## GIVEN TASK
Repeat the entries from the line with "Image resolution: width=1600" to the line with "(x=384, y=250)", replacing "Open" with "Access" and changing nothing else.

****************************************

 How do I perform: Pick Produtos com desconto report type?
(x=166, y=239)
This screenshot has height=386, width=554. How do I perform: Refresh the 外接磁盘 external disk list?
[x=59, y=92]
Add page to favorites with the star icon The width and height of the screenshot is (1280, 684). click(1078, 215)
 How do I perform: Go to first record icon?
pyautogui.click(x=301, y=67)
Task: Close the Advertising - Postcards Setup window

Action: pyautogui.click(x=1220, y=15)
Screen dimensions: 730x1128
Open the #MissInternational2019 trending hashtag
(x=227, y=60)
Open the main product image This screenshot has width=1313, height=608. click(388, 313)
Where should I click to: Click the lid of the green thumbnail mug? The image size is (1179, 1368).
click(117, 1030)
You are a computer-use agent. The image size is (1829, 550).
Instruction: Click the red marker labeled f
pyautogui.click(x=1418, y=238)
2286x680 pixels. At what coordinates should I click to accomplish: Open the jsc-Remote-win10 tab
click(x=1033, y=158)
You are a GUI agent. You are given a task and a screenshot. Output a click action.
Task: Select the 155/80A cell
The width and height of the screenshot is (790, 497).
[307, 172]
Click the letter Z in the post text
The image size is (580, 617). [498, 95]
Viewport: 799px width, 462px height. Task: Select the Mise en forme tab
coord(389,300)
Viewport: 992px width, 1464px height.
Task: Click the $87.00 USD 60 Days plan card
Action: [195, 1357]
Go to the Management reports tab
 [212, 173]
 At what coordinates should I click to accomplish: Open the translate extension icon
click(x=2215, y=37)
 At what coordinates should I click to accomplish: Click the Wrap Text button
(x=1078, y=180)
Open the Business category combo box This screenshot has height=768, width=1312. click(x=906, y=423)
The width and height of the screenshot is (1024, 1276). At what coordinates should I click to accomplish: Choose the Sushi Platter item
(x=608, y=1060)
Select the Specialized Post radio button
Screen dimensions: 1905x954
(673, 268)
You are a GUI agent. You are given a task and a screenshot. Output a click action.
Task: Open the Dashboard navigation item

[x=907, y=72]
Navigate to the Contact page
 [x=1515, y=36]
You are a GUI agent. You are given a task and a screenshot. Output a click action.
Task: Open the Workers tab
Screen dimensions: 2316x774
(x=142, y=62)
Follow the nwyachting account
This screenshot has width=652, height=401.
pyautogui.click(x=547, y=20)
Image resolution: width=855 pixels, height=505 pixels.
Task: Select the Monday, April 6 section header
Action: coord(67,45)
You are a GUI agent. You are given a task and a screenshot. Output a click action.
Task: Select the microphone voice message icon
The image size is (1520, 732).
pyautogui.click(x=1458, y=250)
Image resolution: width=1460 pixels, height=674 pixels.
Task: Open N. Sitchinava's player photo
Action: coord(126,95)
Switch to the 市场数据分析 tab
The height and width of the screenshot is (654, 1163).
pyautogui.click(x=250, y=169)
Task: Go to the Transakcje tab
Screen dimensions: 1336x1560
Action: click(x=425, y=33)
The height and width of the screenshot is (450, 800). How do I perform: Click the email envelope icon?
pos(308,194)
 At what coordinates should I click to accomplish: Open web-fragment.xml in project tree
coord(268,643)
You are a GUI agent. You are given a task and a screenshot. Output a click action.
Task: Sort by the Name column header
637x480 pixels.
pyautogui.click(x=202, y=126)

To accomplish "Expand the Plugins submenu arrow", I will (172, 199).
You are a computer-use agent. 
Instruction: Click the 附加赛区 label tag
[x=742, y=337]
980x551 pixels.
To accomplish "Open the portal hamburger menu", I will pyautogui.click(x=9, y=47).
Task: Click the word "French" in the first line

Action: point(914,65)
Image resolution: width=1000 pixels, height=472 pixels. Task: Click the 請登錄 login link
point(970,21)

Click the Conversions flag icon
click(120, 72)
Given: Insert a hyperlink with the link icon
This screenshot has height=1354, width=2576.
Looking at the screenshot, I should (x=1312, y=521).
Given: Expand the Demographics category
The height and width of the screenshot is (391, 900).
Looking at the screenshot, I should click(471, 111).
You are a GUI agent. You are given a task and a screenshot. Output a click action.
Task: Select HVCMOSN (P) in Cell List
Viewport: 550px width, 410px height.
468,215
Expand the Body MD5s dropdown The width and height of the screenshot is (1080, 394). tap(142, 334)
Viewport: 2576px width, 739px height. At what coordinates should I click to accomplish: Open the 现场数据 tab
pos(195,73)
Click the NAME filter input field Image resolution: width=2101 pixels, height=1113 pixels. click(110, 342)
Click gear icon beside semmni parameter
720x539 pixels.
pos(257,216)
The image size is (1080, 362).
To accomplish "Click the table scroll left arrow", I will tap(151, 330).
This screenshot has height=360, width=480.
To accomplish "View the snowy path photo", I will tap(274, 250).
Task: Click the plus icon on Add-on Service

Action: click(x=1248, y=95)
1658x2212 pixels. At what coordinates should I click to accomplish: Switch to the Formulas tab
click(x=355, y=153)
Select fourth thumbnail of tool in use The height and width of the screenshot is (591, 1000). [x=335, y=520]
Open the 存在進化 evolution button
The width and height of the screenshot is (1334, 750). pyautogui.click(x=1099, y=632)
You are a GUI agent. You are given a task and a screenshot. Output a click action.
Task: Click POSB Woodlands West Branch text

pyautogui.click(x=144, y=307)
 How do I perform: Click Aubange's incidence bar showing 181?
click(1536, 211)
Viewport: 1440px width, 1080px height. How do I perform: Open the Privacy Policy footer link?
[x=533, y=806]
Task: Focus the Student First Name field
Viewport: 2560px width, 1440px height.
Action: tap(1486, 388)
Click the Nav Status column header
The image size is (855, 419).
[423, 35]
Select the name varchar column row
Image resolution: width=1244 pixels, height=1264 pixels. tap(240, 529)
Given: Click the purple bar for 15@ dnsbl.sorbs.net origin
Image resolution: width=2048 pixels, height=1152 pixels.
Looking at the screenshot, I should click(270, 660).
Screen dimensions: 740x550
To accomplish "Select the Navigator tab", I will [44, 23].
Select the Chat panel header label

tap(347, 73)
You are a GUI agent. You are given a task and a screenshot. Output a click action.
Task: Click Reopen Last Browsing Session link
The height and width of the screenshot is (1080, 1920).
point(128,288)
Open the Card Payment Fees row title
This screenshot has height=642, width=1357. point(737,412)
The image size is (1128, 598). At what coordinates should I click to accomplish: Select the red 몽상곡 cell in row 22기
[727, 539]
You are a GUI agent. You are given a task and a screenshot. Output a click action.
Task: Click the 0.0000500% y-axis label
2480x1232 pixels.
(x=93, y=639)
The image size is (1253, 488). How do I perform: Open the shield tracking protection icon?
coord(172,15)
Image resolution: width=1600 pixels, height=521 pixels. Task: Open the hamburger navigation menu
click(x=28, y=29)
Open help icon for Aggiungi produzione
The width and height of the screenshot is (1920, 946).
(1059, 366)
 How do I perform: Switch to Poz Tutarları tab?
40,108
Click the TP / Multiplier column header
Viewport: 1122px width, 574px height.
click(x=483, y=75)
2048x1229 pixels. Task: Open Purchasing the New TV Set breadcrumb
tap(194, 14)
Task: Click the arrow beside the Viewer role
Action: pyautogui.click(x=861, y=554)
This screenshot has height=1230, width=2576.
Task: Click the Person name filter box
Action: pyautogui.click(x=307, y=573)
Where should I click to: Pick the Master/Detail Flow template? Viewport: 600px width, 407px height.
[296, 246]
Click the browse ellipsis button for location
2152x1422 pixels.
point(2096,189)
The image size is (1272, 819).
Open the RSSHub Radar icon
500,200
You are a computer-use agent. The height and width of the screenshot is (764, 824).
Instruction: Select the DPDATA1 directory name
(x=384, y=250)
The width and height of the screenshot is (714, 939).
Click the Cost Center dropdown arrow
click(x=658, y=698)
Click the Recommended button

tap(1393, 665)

****************************************

## COMPLETE ANSWER
Image resolution: width=1600 pixels, height=521 pixels. Task: Access the hamburger navigation menu
click(x=28, y=29)
Access help icon for Aggiungi produzione
The width and height of the screenshot is (1920, 946).
(1059, 366)
 How do I perform: Switch to Poz Tutarları tab?
40,108
Click the TP / Multiplier column header
Viewport: 1122px width, 574px height.
click(x=483, y=75)
2048x1229 pixels. Task: Access Purchasing the New TV Set breadcrumb
tap(194, 14)
Task: Click the arrow beside the Viewer role
Action: pyautogui.click(x=861, y=554)
This screenshot has height=1230, width=2576.
Task: Click the Person name filter box
Action: pyautogui.click(x=307, y=573)
Where should I click to: Pick the Master/Detail Flow template? Viewport: 600px width, 407px height.
[296, 246]
Click the browse ellipsis button for location
2152x1422 pixels.
point(2096,189)
The image size is (1272, 819).
Access the RSSHub Radar icon
500,200
You are a computer-use agent. The height and width of the screenshot is (764, 824).
Instruction: Select the DPDATA1 directory name
(x=384, y=250)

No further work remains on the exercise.